The tax break that corporate America wants kept secret [Fortune]
Fortune discovers Advanced Pricing Agreements: "When Oracle reported its latest quarterly earnings last month, most investors focused on the fact that its dividend doubled. The number that got less notice in its annual report a week later was its low tax bill — nearly half the standard 35% corporate rate. It's a significant change from a decade ago, when the software giant began thinking about higher tax costs amid plans for growth. It turned to an obscure solution: confidential pacts forged between the Internal Revenue Service and multinational corporations that critics say can unwittingly bless aggressive tax strategies. In 2003 Oracle disclosed for the first time that it had sealed two such long-term pacts with the IRS and was negotiating additional ones."

Financial watchdog calls for accounting probe [Telegraph]
Last month a group of powerful investors demanded an urgent review of IFRS after they commissioned a legal opinion by George Bompas, QC, that said the standards had "substantial legal flaws". The bombshell opinion was submitted to the Parliamentary Commission on Banking Standards which has called for further investigation into the chaotic state of UK accounting standards. The Commission said it found that auditors and their standards were responsible for "dismal" failures that resulted in "questionable" bank accounts. The FRC, which was instrumental in introducing the standards to replace UK GAAP, has commissioned its own review after Mr Bompas's opinion was made public. In a statement, the FRC said: "The FRC is carefully considering the [Bompas] opinion and is discussing it with a number of parties." If IFRS is found to be illegal under UK Company Law, the FRC will either have to seek an amendment to law or bow to pressure to have IFRS radically changed.

Three South Dakota men say income taxes don't apply to them [AL]
Theodore John “Ted” Nelson Jr. and son Steve Nelson were indicted this month on charges of conspiracy to defraud the United States, failure to file income tax returns and impeding the IRS. The indictment alleges they hid income and assets by transferring funds using fake tax ID numbers and failed to file tax returns since at least 2007. It’s the second South Dakota case in a little over a year in which the defendants claim they are sovereign citizens who don’t have to abide by federal tax laws. Jerome Adrian, who owns a Sioux Falls sod business, also faces a range of tax and conspiracy charges. Prosecutors say he hasn’t paid income taxes since 2001.
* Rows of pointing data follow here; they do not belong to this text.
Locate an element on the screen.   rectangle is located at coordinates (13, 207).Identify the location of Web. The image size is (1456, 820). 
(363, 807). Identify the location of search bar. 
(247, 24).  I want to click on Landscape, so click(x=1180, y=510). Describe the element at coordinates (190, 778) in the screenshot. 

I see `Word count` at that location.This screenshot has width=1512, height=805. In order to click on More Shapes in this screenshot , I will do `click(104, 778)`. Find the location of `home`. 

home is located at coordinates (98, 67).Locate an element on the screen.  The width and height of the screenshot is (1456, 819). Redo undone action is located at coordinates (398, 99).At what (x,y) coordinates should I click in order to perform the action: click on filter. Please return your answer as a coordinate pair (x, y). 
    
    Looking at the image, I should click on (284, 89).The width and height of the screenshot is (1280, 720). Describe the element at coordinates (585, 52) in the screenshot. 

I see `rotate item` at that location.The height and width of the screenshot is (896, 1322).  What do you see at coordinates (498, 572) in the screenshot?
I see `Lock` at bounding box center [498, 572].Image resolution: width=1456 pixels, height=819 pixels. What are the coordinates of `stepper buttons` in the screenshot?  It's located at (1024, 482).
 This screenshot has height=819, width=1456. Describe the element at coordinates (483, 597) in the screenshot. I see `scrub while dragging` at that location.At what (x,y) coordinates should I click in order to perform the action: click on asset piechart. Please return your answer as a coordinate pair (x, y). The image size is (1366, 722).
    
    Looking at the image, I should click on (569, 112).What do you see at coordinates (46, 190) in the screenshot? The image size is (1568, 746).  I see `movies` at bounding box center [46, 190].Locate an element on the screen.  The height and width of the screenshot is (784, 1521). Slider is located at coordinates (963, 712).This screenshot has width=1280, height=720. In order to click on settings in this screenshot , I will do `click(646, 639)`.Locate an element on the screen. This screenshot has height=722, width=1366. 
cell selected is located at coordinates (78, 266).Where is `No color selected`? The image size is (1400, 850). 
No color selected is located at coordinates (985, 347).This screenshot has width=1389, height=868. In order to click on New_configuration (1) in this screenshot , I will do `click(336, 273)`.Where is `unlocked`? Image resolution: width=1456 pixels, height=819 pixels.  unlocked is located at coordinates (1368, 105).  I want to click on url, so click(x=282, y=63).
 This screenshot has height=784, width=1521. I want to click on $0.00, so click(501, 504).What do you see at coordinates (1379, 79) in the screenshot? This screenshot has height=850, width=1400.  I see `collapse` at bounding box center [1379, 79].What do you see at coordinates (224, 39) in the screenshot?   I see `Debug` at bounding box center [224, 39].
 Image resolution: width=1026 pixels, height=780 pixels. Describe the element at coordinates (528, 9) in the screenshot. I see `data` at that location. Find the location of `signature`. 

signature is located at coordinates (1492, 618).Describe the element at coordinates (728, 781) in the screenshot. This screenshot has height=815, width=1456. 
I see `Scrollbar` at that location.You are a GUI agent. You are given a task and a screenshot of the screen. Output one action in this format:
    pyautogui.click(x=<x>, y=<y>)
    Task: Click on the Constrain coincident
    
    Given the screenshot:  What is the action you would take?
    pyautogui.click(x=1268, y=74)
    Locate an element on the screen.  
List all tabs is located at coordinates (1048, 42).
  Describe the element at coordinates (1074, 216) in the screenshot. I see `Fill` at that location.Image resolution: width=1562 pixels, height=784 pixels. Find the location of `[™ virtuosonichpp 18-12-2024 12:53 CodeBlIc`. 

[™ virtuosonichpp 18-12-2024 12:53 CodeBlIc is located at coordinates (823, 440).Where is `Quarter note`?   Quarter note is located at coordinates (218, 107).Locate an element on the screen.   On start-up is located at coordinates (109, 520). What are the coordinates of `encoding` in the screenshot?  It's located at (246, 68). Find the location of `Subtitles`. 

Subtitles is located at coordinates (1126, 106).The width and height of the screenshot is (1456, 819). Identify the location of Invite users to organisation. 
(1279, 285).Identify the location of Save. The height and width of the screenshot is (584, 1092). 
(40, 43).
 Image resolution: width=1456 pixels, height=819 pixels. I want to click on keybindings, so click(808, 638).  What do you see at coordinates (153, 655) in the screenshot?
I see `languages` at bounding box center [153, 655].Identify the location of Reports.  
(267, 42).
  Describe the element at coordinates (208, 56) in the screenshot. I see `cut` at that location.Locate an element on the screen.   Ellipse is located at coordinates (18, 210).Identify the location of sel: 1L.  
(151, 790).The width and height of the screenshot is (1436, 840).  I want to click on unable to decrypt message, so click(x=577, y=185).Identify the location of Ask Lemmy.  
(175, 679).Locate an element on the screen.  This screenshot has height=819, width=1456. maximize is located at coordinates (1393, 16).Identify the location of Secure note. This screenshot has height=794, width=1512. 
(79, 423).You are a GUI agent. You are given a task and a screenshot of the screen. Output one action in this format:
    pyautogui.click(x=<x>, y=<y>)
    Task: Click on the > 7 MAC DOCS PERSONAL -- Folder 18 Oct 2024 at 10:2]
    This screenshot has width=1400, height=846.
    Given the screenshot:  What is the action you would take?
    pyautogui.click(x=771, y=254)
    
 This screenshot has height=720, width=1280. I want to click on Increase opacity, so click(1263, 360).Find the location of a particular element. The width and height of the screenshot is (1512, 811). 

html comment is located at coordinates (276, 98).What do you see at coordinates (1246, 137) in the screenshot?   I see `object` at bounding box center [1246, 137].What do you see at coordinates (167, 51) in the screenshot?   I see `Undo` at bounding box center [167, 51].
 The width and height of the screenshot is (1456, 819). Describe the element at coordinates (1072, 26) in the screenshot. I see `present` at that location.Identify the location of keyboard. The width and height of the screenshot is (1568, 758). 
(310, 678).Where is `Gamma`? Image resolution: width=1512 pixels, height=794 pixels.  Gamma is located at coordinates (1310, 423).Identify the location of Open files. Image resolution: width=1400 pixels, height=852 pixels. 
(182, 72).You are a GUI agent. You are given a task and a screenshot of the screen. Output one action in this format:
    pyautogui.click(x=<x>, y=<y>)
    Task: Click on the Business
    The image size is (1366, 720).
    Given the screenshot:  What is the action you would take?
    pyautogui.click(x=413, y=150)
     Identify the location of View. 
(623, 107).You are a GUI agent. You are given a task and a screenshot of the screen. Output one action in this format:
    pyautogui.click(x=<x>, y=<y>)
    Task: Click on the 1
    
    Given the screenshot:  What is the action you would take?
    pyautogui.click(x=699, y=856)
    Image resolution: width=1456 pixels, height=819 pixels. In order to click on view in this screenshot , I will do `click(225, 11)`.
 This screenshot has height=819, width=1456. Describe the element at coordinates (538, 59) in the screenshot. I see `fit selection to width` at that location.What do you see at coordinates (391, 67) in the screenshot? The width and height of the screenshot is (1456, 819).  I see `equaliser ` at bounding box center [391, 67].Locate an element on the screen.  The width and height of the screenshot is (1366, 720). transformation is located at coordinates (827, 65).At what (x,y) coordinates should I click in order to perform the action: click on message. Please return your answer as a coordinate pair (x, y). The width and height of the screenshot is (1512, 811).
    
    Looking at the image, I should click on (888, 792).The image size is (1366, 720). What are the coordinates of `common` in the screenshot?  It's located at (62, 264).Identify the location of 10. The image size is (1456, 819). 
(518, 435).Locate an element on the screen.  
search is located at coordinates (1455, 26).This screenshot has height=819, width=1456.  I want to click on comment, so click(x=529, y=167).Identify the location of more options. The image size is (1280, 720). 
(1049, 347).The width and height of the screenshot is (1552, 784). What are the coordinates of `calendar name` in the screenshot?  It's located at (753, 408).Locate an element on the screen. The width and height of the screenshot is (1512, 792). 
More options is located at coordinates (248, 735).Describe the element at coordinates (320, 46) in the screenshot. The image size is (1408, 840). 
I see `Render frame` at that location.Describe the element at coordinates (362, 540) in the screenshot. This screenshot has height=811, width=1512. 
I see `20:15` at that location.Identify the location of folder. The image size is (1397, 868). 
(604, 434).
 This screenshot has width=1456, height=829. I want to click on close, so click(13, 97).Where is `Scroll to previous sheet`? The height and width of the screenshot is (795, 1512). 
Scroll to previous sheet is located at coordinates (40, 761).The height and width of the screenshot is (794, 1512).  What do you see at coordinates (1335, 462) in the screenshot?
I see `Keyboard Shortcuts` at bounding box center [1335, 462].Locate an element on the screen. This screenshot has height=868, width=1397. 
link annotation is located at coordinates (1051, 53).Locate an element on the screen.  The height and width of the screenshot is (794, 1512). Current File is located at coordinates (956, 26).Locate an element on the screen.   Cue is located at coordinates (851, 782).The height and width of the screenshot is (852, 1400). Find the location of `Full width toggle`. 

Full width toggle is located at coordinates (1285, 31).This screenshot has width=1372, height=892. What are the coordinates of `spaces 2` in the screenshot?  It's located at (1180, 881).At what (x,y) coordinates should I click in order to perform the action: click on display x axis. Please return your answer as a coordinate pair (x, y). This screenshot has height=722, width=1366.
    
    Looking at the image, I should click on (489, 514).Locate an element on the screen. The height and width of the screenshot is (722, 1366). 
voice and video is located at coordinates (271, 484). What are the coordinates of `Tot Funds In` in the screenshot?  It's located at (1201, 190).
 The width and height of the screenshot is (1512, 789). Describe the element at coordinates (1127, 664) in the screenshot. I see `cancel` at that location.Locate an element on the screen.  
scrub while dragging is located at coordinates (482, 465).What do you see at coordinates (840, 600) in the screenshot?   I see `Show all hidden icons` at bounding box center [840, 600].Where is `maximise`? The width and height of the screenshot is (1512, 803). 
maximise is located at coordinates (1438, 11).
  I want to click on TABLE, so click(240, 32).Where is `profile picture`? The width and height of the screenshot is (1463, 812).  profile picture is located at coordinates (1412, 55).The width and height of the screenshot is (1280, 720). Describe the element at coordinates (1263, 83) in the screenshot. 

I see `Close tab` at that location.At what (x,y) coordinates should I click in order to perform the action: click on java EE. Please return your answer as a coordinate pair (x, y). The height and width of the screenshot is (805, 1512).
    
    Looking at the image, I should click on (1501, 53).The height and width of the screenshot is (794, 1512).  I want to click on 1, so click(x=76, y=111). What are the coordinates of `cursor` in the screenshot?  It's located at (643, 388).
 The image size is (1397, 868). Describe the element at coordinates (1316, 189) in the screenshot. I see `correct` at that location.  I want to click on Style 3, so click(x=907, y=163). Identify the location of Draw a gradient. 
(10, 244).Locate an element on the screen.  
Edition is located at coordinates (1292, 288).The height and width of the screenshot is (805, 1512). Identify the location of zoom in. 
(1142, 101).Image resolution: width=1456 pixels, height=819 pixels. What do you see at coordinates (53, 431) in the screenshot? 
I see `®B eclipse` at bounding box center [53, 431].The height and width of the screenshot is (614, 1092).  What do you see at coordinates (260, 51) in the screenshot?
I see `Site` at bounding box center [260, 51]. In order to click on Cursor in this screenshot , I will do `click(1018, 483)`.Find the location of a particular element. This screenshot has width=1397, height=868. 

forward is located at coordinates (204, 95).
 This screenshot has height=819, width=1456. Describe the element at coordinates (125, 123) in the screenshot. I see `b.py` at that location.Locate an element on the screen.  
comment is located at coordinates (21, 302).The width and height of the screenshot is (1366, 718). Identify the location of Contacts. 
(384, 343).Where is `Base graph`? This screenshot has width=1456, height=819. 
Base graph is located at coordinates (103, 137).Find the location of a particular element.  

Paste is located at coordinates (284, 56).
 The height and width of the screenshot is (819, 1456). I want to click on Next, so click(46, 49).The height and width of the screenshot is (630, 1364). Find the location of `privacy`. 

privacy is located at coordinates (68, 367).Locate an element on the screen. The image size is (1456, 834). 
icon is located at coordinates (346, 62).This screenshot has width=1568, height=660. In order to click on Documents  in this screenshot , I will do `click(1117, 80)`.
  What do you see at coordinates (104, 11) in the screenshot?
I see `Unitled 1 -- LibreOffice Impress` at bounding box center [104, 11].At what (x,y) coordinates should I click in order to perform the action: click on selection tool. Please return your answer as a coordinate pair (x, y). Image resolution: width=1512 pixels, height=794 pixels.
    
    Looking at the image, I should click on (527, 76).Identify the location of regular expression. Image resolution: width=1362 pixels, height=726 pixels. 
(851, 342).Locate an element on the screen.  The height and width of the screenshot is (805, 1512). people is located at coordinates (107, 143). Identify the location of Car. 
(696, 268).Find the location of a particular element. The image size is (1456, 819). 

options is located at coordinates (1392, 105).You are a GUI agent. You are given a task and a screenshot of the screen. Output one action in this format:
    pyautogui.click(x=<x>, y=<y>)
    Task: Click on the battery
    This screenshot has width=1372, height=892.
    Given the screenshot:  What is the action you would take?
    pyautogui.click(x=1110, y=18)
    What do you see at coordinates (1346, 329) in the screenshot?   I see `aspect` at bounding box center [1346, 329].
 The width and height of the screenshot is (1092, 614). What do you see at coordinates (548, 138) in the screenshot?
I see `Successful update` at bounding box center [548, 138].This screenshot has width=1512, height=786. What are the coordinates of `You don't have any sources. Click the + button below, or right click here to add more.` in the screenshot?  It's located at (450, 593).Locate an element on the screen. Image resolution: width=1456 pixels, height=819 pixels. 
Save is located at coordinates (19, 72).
Phil Mickelson Wins British Open—And California Taxes It [Forbes]
Approximately $1.4 million (although I'm sure there's a KPMG bonus in it for him, too).

Banker jumps out of his seventh-floor window following fight with co-op board over dogs — and lives [NYP]

An investment banker and husband of a powerful Manhattan real-estate broker — who was distraught over an ongoing battle with his co-op board involving the family’s three dogs — jumped out the window of his seventh-floor Upper East Side apartment yesterday. Paramedics rushed Adam Silberman, 47, who miraculously survived the plunge, to Weill Cornell Medical Center with “multiple trauma” injuries after a 10:18 a.m. call for help, according to law-enforcement sources. […] The jump would have surely killed Silberman instantly if he hadn’t hit a second-floor awning, which broke his fall, law-enforcement sources said. Silberman’s father-in-law, Paul Lord Ender, said the banker had been depressed about a long-running battle with the co-op board at his swanky Fifth Avenue building at 68th Street.